Foto: KV Berlin

Der „ambulante Schutzwall“ hat das Gesundheitssystem aufrecht gehalten

Das deutsche Gesundheitssystem hat in den vergangenen Monaten der akuten SARS-CoV-2-Pandemie schwierige Zeiten durchlebt. Hier eine Analyse, wie sich die Situation in der größten deutschen Stadt, Berlin, darstellte – und die Lehren aus Corona.

Corona hat Praxen und Krankenhäuser gleichermaßen auf den Kopf gestellt. Bis heute ist nicht klar, wie sich die Pandemie weiterentwickeln wird und ob wir im Herbst erneut mit steigenden Infektionszahlen konfrontiert werden. Eines aber ist klar: Wir haben diese Ausnahmesituation sehr gut bewältigt! Wir sind auf eine nächste Welle vorbereitet!

Das war im März noch anders. Corona hat uns alle kalt erwischt, auch die in der Niederlassung tätigen Ärztinnen und Ärzte. Die Sorge um die eigene Gesundheit, die der Familie und Mitarbeiter*innen waren ebenso bestimmende Themen wie die Ungewissheit, ob die Praxis geöffnet bleiben kann und wie Patientinnen und Patienten ohne Schutzausrüstung, die anfangs fehlte, behandelt werden können.

Improvisation, Telefon und Videosprechstunde
Die Bilder aus Corona-Hotspots wie Italien haben ihr Übriges dazu beigetragen, um sich klarzumachen: So wie der Praxisalltag bisher war, konnte er nicht bleiben. Neue Wege und Strukturen mussten gefunden werden. Die Kreativität der Kolleginnen und Kollegen war gefragt – zum Beispiel bei der Herstellung, Beschaffung oder dem „Wiederaufbereiten“ von Masken, dem „Umbau“ der Praxisräume oder gesonderten Sprechzeiten für Infektpatient*innen.

Arbeitsmodelle und -zeiten wurden umgekrempelt, um die Kinderbetreuung der Ärztinnen und Ärzte und des Praxispersonals auffangen zu können. Das Telefon avancierte zum wichtigsten Arbeitsinstrument und eine große Anzahl von Praxen bot erstmalig Videosprechstunden an – in Berlin sind dies bereits mehr als ein Drittel aller Praxen.

Schutzschirm gegen Finanzausfälle
Die größte Herausforderung für niedergelassene Ärztinnen und Ärzte bestand darin, den eigenen Betrieb aufrechtzuerhalten, um weiterhin erste Anlaufstelle vor allem für die chronisch kranken Patient*innen zu sein und die wirtschaftliche Existenz zu sichern.

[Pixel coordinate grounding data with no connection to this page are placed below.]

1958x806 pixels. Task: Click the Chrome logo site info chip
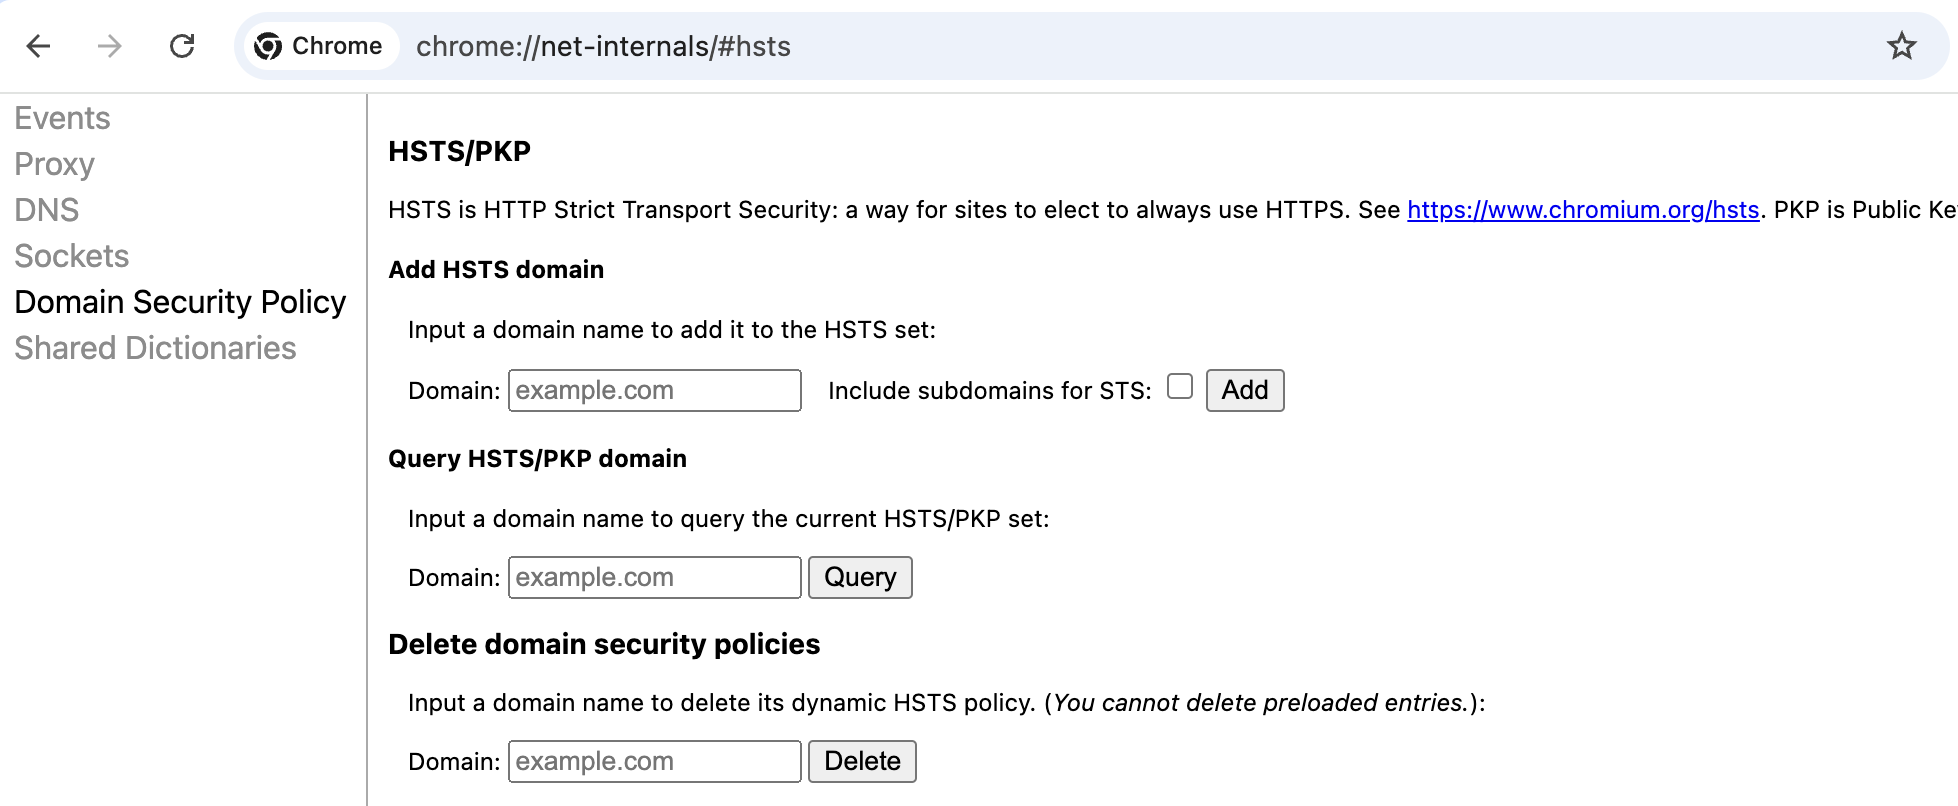[x=320, y=46]
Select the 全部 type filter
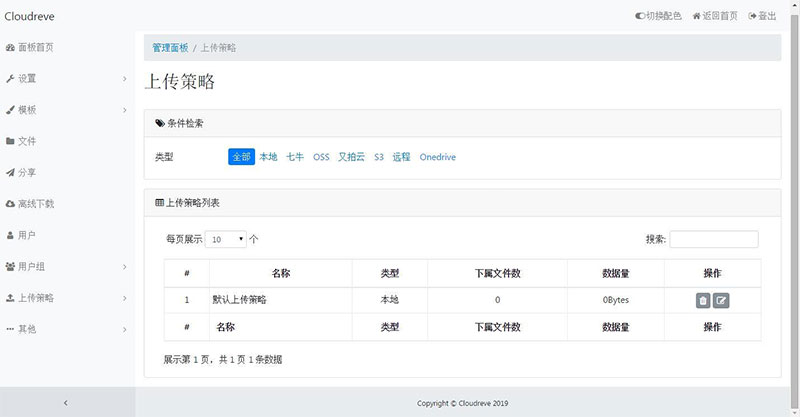This screenshot has width=800, height=417. tap(241, 157)
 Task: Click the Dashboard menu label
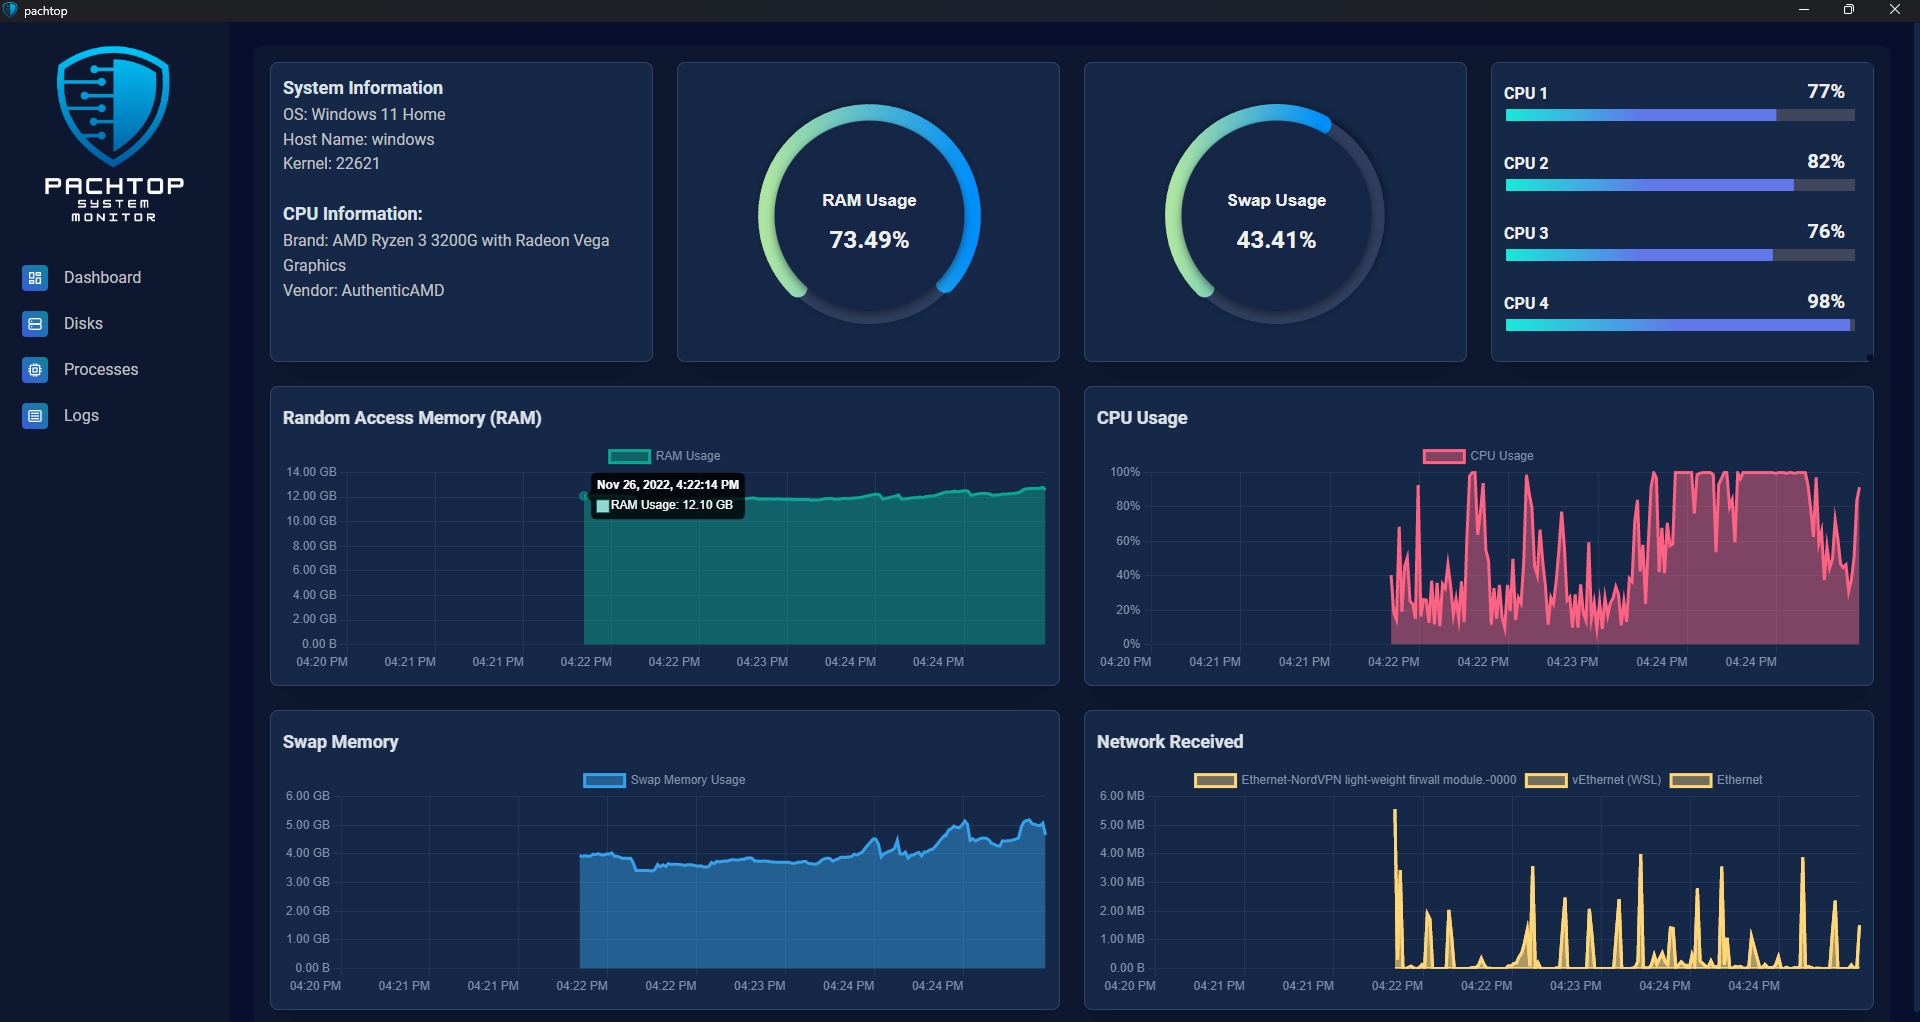click(x=102, y=278)
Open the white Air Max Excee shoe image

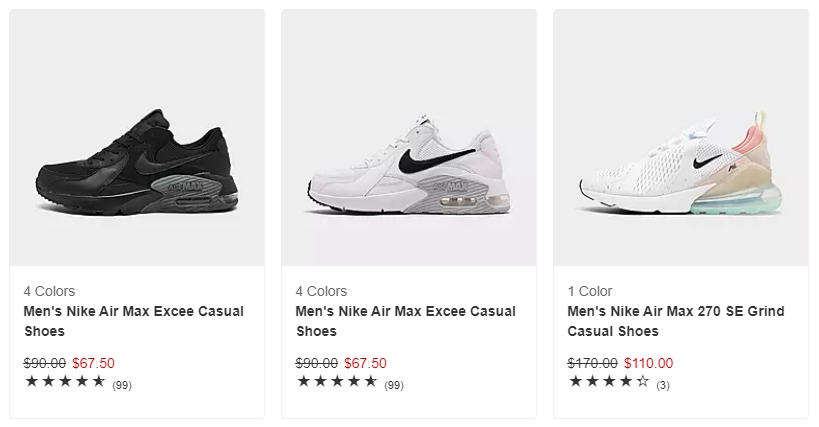(409, 137)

Die Kassenärztliche Vereinigung Berlin hat dabei tatkräftig unterstützt. Sei es durch die zentrale Beschaffung und Verteilung von Schutzkleidung, stets aktuelle und umfangreiche Informationen, Kooperationen mit Krankenhäusern und der Feuerwehr zur Eindämmung der Pandemie, der Mitarbeit in Krisenstäben, aber selbstverständlich auch dadurch, dass der Geldfluss stets abgesichert war. Auch in Berlin ist es gelungen, einen Schutzschirm zu spannen, um finanzielle Ausfälle der Praxen aufzufangen.

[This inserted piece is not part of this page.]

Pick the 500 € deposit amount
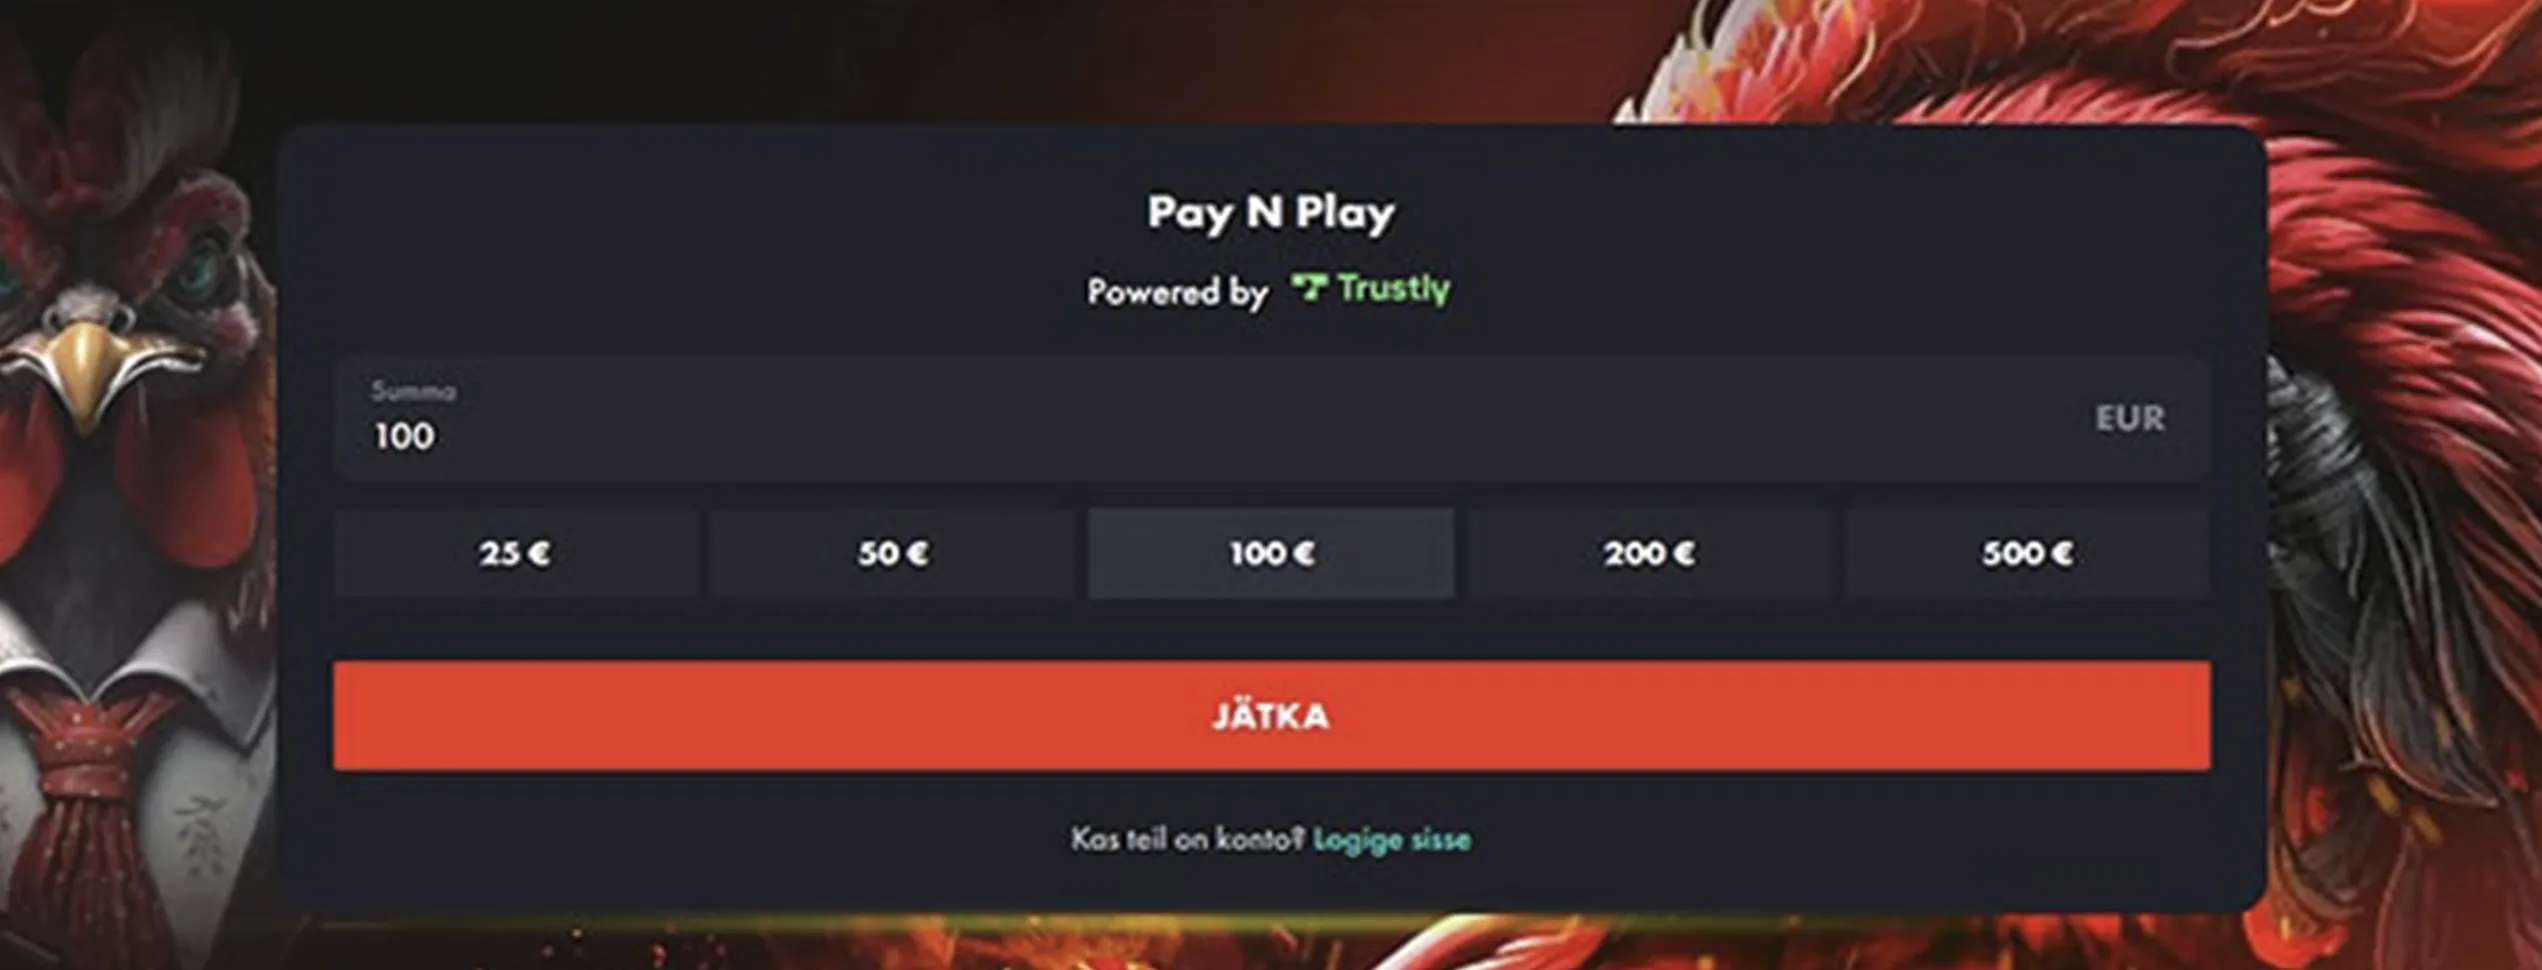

Rückblickend kann man sagen, dass es keine hohlen Worte sind, dass der „ambulante Schutzwall“ dafür gesorgt hat, dass unser Gesundheitssystem nicht in die Knie gegangen ist. Auch die Mehrheit der Berliner Praxen blieb offen und konnte den Krankenhäusern den Rücken freihalten.

Chance der Digitalisierung erlebt
Mittlerweile hat sich die Situation entspannt, die Praxen arbeiten seit längerem wieder im Regelbetrieb und die Patientinnen und Patienten kehren in die Praxen zurück. Das ambulante System hat sich – auch auf Grund der selbstständigen und dadurch flexibleren Strukturen – gut auf die Krise eingestellt. Notwendige Maßnahmen wurden regional wie überregional schnell und oft auch unkompliziert umgesetzt. Und es wurde erkannt, welche Chancen in der Digitalisierung stecken. Es bleibt zu wünschen, dass an diese positiven Effekte angeknüpft wird.

Dr. med. Margret Stennes ist Vorstandsvorsitzende der Kassenärztlichen Vereinigung Berlin. Die Fachärztin für Innere Medizin, für Psychosomatische Medizin und Psychotherapie, Psychoanalyse ist seit 20 Jahren in der Gremienarbeit aktiv.